Could Infrared Technology Vaporize Potholes in Philly?

City Councilman David Oh thinks so.

Shutterstock.com

Shutterstock.com

After this year’s brutal winter, Philadelphia officials say they’re on pace to patch up a record number of potholes. In Pennsylvania, one state lawmaker says the pothole situation is so “out of control” that drivers should be able to sue the state for property damage caused by the craters.

But Philadelphia City Councilman David Oh says there’s another way: He wants city government to use infrared technology to seal potholes.

“We’re aware of the technology, but we’re not using it,” he says. “So we’re dealing with higher costs, less efficiency, more inconvenience, and more costs total when you consider flat tires.”

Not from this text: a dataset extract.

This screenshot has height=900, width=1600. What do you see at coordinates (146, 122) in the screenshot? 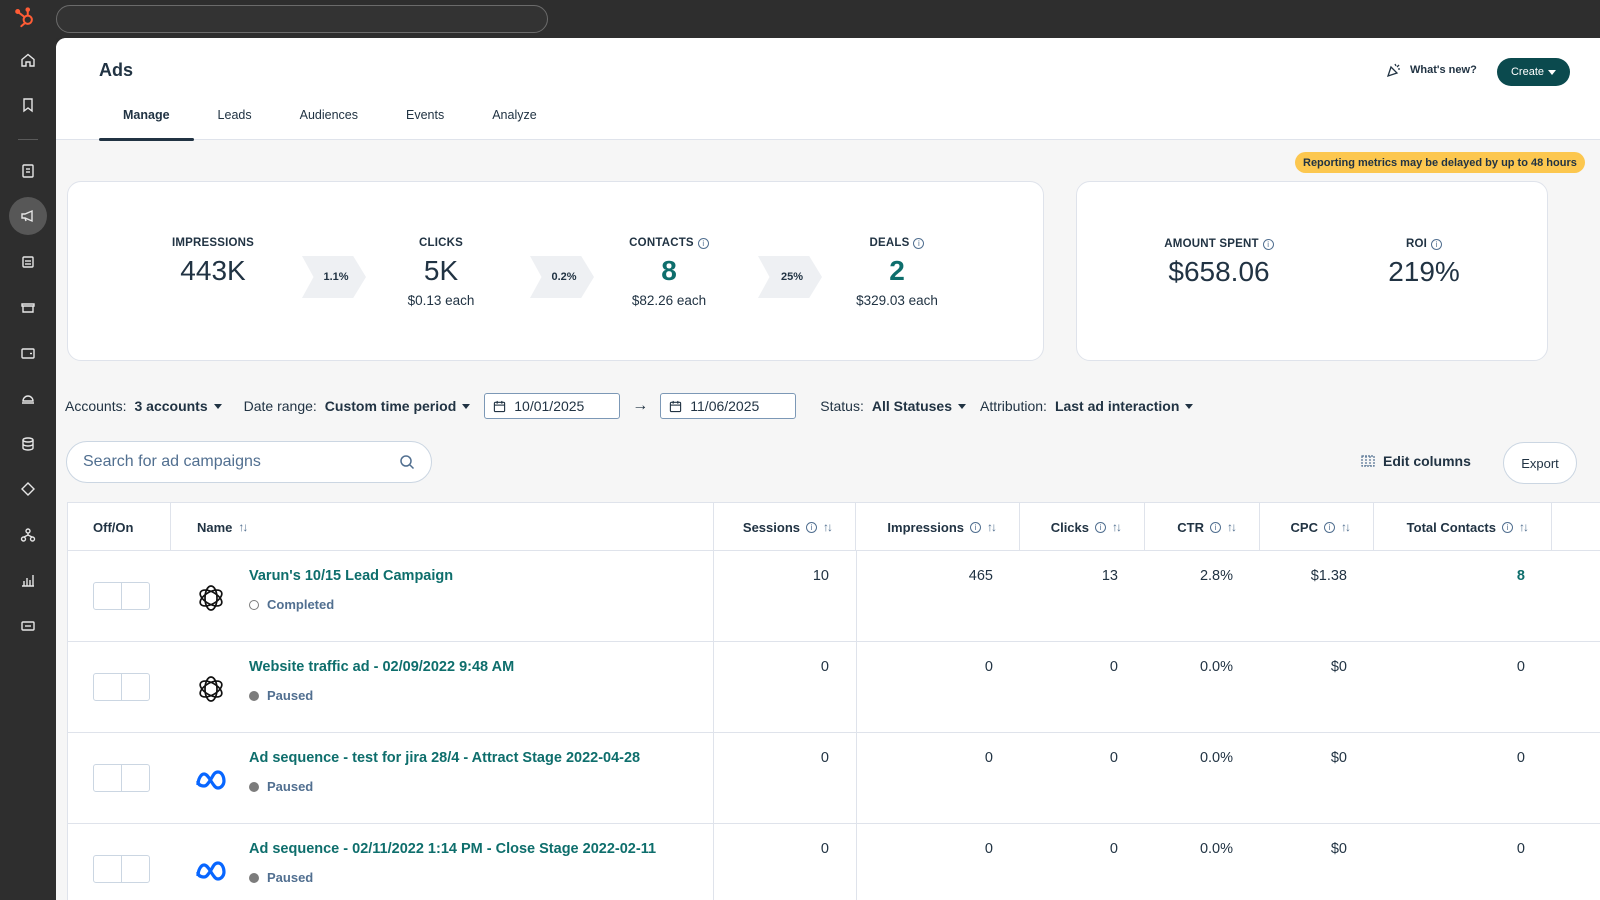
I see `tab-manage: Manage` at bounding box center [146, 122].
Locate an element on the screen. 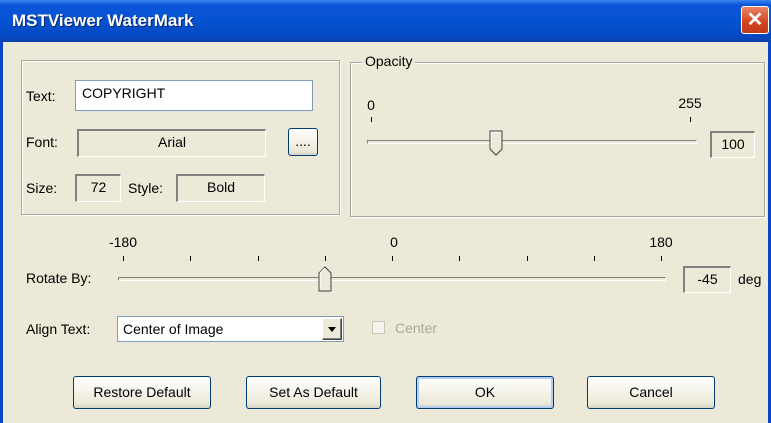  rotate-label: Rotate By: is located at coordinates (59, 278).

Parts of New Jersey, London and Asia have reportedly adopted the technology. Oh explains how it works: “You heat up the entire area so that the asphalt around the pothole melts to a degree, you put in the hot asphalt, and it bonds with the surface to become a permanent seal.”

One Jersey business that relies on the tech boasted to a CBS affiliate, “In the 13 years that we’re fixing potholes, we never get called back for one of our repairs.”

Mayor Michael Nutter’s administration says it already uses a piece of equipment known as the “pothole killer” that works faster than infrared technology, according to KYW. Oh says city officials are still open to his idea, though, and that he will continue to press his case.

“Particularly as we get more bicycle riders and scooter riders in Philadelphia, the potholes become a greater danger,” says Oh.